Ach ja, we spraken als gezegd in De Panne de grensstreekmevrouw van het tafeltje naast ons. En naderhand nog een mevrouw. Ergens anders was dat, aan zee, waar we gezandstraald werden. Mevrouw was Belgische. Net als die andere. Maar deze woonde in Engeland. Met haar Britse man. Op de parkeerplaats stond hun sportwagen. Verstappen zou er jaloers op zijn geweest. Wat een bolide! Alleen al die uitlaat kostte zo te zien een godsvermogen. Er was ook nog zoiets als een klein hondje. Dat vierpotige dingetje moest in elk geval een hondje voorstellen. Nerveus gevalletje aan een rood riempje. Strikjes in wat als oortjes moest worden verondersteld. De echtgenoot was vooral met dat hijgerige speelgoed bezig. Raar gezicht voor een man. Zij was even over voor haar ouders die Belgische. Niet eens zulke oude ouders nog. De één nog goed, de ander niet meer, Alzheimer. Ze woonden nog samen thuis, haar ouders, maar eigenlijk ging dat niet meer. Ze ploeterden zich de dag door. Beetje thuiszorg, maar veel was het niet. Lieve oude ouders waren het. Hadden altijd voor hun kinderen klaar gestaan. Had mevrouw, geschatte leeftijd 55, ook broers en zusters? Zeker wel, een jongere broer. Die woonde zelfs bij zijn ouders in de buurt. Maar ze zagen hem nooit. Broerlief kon niet tegen ziekte. Dus stond hij er met zijn rug naartoe. Wat lastig voor die broer dat hij er niet tegen kon, concludeerden we, en we nipten nog maar eens aan onze inmiddels lauwe koffie. Afgehaakt, die broer. Zou hij kinderen hebben? En zou hij zich nooit eens afvragen hoe het hemzelf later zou kunnen vergaan? Misschien wel net zo. Hoe moet dat later als de zorg helemaal niet meer te betalen is? Langer thuis wonen? Maar hoe? In een zwaar vervuild huis vol ongedierte?
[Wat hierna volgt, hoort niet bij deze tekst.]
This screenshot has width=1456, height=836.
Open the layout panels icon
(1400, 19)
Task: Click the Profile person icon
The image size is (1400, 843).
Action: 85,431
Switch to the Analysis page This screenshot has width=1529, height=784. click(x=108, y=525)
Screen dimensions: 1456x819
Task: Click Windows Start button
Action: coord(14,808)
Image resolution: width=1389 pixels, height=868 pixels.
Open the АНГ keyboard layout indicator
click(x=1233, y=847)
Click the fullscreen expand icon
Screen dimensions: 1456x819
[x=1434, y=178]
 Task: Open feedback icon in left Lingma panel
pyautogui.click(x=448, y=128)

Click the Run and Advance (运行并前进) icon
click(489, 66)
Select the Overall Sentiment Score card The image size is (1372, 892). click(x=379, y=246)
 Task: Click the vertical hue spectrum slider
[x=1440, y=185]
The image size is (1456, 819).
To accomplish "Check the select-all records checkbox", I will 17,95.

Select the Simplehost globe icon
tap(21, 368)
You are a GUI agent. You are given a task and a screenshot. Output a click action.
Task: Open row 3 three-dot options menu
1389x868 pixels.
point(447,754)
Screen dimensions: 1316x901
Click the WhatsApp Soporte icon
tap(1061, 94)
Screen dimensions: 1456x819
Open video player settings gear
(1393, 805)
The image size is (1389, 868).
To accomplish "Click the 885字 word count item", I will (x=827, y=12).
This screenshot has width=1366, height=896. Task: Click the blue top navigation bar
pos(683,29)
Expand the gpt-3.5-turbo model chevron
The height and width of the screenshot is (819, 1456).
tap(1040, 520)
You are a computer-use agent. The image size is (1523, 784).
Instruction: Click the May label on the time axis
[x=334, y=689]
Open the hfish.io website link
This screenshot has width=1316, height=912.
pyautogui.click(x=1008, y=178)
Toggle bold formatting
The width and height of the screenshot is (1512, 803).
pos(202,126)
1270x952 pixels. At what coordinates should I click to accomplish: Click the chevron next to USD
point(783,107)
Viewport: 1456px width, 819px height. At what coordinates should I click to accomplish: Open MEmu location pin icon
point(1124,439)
Wat is ons perspectief? Maar later? Wat is later? Over dat toekomstperspectief dat er voor de rijke westerse wereld misschien wel helemaal niet is zei een vriendin uit Velsen later op maandag van 12 augustus 2019: ‘Een jonge collega van mij zit sinds haar vakantie in juni ziek thuis te wachten op een burn-out. Want die is volgens mijn collega in aantocht. Vlak voor de vakantie stierf haar schoonvader onder behoeftige omstandigheden met wie ze jaren geen contact meer had gehad en de vakantie zelf liep enigszins anders dan ze had verwacht. Door een overboeking. Daar kan geen verdronken bootvluchteling tegenop natuurlijk. De dokter kan niets vinden, maar mijn collega is zwanger van een burn-out. Weet ze heel zeker. En ze wacht die burn-out thuis af. Wat ze thuis zoal uitspookt? In de stad op een terras kan ze het verlies van haar schoonvader met wie ze járen geen contact had en die vreselijke overboeking een plekje geven, hopelijk. Dat kwebbelt de kwebbel tenminste.’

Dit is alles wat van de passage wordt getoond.